Showing posts with label Relationships: A Mile - Give or Take - Down the Road. Show all posts
Showing posts with label Relationships: A Mile - Give or Take - Down the Road. Show all posts

January 26, 2019

A Mile - Give or Take - Down the Road

What’s on my mind? A shoe. And then another shoe, a mile - give or take - down the road. Sneakers, to be precise. Sneakers sneaking around in plain sight, on the road.

“Why?” I wondered. 

There’s no telling. My first guess was that these shoes belonged to some reckless teenager who threw them onto the road as he raced around by car or on foot. 

A dare, perhaps? Why throw away one shoe at a time when perfectly good utility wires span the road? Tie them together and throw them up and over the power lines or telephone wires until they catch and hang there? Isn’t that the usual way young people abandon their sneakers? 

Ha-ha, very funny. Ha-ha. Not funny at all. And not a casual gesture, as it turns out.

I recently read that looped shoes on a wire can signal a drug dealer’s nearby, or that a gang hit took place in the area. And here I thought these were just shoes, dangling in the sun and the rain and the wind until someone, sometime, climbs into a bucket lift to take them down. Who knew? 

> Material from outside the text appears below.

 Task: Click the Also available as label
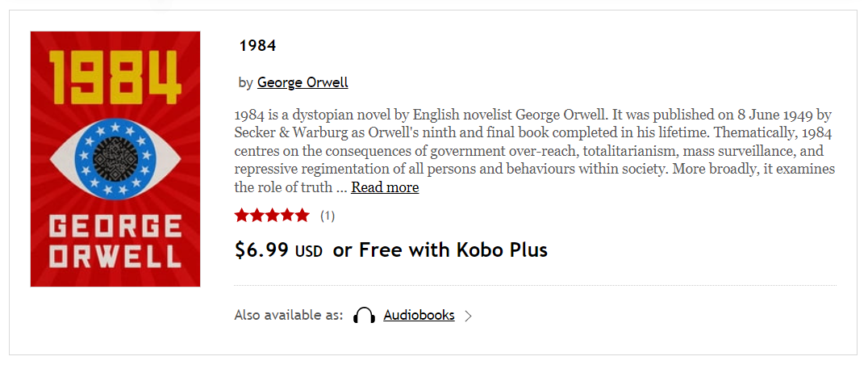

Sometimes, a cigar is just a cigar, as Freud so famously said. Shoes looped over a wire mean the expected - that some idiot did this to another idiot drunker than the first.  

The laces of these shoes werent tied and looped. They were just shoes, left in different places along the road. There was nothing fancy about these shoes - no recognizable swoop or color pairing or elevated sole to signify some upscale brand. If I were going to abandon a pair of sneakers, or fling them over a wire, that’s the kind I’d throw. The nondescript kind. 

I wouldn’t be tossing any leather sneakers with custom insoles, no-siree! First, they’d be too expensive to replace. Second (especially if I suddenly took to wearing stilettos, and wore a guilty smirk), everyone would know I’d done it. Third, I don’t know any drug dealers, unless you count “Mmff-mmff” in the neighboring village who bakes and sells dope-laced brownies “for medical purposes.” I’m sure “Mmff-mmff” isn’t about to fling her shoes over the power lines to broadcast each fresh batch. 

But these particular shoes … These! Shoes thrown on a road. Not fancy shoes. Just everyday sneakers. A signal, perhaps? (“Da guy’s stashed in da freezer. Make it snappy, Guido.”) A kidnapping? A heist? A worn-out pair? A pair that didn’t fit? A way to make a statement? 

Wartime drawings once said “Kilroy was here.” With nothing that dramatic happening in these parts, flung shoes say “I was here.” (Everyone’s on to you, Guido!) 

But these shoes were separated - not flung. A shoe. And then another shoe, a mile - give or take - down the road.